Around 200,000 Syrian refugees have already returned since Assad fell, he said, in addition to around 300,000 who fled back to Syria from Lebanon during the Hezbollah-Israel war in September and October, most of whom are thought to have stayed.
Returning the roughly 6 million Syrians who fled abroad and the millions who became internally displaced has been a main aim of Syria’s new administration.
But the civil war has left large parts of many major cities in ruins, services decrepit and the vast majority of the population living in poverty. Syria remains under a harsh Western sanctions regime that effectively cuts off its formal economy from the rest of the world.
To aid Syrians returning, many of whom often sell all their belongings to pay for the trip, UN agencies are providing some cash aid for transportation and will help with food and to reconstruct at least parts of broken homes, Grandi said.
More aid is needed from donors, Grandi said, and sanctions should be reconsidered.
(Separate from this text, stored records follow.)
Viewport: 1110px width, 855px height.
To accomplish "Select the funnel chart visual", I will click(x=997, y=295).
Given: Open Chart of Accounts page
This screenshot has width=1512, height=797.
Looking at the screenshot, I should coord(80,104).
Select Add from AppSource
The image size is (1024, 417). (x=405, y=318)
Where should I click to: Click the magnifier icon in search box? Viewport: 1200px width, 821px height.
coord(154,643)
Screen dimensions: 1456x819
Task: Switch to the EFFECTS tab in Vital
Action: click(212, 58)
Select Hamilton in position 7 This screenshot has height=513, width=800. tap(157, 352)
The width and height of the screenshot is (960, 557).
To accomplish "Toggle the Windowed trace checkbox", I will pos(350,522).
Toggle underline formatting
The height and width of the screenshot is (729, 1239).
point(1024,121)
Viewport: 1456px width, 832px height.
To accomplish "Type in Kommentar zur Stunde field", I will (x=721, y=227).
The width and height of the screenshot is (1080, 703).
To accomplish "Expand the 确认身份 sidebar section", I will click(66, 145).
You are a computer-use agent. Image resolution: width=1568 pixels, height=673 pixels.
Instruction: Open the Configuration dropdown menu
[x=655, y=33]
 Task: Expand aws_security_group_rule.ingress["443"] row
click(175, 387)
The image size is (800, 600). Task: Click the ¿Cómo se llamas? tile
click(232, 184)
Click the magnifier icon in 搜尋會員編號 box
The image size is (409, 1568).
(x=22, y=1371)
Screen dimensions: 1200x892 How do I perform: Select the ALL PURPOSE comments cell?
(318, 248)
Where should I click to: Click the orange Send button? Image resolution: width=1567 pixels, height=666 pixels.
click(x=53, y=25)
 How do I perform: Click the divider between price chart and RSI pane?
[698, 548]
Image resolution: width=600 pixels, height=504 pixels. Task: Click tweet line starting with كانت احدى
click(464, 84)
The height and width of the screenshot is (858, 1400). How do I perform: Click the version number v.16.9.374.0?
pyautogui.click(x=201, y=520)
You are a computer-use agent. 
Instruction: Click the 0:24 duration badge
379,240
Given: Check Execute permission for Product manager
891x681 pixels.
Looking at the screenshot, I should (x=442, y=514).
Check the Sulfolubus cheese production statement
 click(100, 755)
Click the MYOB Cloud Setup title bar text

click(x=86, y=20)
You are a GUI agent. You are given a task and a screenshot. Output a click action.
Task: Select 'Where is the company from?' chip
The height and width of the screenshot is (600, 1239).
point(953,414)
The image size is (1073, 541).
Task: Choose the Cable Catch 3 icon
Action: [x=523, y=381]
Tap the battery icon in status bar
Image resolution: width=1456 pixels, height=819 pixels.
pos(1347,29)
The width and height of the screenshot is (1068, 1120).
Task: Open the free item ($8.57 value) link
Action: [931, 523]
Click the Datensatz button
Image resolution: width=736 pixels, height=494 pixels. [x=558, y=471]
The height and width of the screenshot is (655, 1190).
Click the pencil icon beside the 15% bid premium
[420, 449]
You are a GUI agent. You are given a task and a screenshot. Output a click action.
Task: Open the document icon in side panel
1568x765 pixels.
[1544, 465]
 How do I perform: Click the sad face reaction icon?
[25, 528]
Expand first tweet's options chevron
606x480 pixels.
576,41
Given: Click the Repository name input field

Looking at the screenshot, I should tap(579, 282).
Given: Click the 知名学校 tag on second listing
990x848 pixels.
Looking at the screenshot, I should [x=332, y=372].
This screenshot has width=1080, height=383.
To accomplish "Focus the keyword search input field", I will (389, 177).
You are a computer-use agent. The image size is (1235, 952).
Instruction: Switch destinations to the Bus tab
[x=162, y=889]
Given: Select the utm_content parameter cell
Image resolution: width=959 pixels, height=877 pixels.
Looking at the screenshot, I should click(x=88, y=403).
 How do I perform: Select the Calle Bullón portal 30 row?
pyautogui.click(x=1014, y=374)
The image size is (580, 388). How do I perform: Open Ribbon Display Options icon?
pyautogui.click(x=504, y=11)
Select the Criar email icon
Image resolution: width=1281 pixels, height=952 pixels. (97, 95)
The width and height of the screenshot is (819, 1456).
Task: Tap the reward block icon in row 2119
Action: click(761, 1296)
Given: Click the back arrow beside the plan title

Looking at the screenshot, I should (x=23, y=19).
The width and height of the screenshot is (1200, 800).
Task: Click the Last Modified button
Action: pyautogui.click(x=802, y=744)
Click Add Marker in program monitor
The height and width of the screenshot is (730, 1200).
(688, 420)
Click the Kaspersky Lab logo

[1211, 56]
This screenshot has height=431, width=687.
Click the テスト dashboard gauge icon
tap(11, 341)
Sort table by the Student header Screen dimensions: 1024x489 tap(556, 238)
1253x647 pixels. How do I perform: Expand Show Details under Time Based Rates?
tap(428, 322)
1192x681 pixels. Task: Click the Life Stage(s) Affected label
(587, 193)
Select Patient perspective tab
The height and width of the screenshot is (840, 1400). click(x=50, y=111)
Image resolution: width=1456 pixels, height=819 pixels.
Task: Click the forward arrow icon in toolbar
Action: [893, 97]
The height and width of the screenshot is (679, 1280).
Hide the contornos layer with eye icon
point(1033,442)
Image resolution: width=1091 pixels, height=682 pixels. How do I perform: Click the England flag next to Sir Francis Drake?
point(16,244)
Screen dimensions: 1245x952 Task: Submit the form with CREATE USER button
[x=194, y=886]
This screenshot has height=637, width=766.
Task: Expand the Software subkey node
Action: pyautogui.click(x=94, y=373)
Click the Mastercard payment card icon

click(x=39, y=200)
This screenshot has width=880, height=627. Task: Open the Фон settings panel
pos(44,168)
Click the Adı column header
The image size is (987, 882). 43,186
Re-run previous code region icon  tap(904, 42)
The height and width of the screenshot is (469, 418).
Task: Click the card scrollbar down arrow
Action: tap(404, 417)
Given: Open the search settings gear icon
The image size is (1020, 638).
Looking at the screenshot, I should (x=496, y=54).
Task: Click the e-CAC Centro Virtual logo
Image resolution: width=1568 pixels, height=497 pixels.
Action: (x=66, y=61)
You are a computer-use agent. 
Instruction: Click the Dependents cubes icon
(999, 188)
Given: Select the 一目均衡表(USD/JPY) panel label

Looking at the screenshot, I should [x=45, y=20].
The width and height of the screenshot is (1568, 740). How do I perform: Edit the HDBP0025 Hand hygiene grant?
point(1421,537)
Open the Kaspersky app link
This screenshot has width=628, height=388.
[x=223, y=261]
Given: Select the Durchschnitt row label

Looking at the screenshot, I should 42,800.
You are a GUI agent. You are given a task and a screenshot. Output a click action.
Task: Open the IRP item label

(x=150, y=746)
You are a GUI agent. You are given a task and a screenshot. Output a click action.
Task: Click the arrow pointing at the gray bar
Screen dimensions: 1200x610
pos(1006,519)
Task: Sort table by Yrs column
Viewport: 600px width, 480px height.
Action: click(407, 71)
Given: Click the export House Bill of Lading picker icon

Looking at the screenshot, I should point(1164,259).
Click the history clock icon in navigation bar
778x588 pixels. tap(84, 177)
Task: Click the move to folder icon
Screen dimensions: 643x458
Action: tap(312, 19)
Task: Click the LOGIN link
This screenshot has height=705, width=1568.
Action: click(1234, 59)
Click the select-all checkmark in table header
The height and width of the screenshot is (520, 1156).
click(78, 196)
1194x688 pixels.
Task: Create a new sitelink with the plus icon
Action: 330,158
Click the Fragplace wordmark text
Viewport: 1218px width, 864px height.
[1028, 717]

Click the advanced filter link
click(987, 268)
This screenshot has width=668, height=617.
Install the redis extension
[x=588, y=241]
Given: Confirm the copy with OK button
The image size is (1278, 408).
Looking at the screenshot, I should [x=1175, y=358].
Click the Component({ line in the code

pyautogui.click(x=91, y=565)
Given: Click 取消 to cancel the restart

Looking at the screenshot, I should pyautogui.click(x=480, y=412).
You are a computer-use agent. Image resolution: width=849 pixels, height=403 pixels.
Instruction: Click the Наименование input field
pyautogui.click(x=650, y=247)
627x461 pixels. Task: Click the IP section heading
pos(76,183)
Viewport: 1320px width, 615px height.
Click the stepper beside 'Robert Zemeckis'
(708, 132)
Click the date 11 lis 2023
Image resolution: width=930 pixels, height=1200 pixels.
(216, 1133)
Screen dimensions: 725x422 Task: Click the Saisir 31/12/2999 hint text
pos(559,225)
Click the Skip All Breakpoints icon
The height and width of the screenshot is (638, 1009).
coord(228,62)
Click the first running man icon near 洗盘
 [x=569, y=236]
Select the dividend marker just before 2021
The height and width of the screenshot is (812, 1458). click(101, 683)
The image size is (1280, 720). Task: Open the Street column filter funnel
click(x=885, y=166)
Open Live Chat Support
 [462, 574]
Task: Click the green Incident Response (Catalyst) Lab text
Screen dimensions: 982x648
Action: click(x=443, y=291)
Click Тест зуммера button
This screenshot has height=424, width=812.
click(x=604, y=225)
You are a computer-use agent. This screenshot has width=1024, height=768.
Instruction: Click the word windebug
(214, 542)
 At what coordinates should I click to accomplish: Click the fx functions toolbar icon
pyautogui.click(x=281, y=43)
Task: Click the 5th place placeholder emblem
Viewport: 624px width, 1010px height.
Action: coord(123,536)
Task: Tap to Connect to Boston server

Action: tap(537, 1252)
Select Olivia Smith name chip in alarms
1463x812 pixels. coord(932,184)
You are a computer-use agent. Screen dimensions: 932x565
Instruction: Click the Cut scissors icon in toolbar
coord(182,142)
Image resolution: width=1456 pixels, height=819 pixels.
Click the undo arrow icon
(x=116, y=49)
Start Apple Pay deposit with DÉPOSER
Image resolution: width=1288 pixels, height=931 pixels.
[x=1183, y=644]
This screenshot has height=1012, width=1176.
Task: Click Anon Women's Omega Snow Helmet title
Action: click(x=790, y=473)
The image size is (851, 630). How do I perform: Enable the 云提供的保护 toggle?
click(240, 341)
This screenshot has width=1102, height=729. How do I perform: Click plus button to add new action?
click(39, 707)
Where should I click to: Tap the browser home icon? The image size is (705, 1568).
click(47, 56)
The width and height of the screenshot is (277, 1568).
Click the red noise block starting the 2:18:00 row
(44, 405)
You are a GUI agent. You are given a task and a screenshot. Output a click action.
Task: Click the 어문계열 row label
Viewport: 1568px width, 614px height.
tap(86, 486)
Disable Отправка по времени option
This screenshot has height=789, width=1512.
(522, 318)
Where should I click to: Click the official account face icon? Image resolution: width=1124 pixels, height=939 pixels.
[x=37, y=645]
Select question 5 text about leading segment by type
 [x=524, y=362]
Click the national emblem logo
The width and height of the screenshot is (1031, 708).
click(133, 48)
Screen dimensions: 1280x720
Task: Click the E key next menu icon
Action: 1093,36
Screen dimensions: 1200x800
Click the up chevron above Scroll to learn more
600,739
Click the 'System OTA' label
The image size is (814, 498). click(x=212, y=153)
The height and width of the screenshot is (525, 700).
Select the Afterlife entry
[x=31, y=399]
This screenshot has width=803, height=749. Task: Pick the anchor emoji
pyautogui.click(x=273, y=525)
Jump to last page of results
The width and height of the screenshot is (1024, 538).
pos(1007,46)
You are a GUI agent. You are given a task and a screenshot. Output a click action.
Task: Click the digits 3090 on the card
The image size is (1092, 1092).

He did not comment directly on an announcement on Friday by the new US administration of a broad suspension of foreign aid programs.
“If sanctions are lifted, this will improve the conditions in the places where people return,” he said.
The US earlier this month provided a six-month sanctions exemption for some sectors, including energy, but Syria’s new leaders say much more relief is needed.
Grandi said refugees were responding to a political process that the new administration’s leader Ahmed Sharaa has committed to, aimed at producing a governing authority by March 1 that better represents Syria’s diversity.
“Refugees are listening to what he’s saying, to what his people are saying, and that’s why I think many people decided to go back,” Grandi said. “But many more will come if these things continue to be positive.”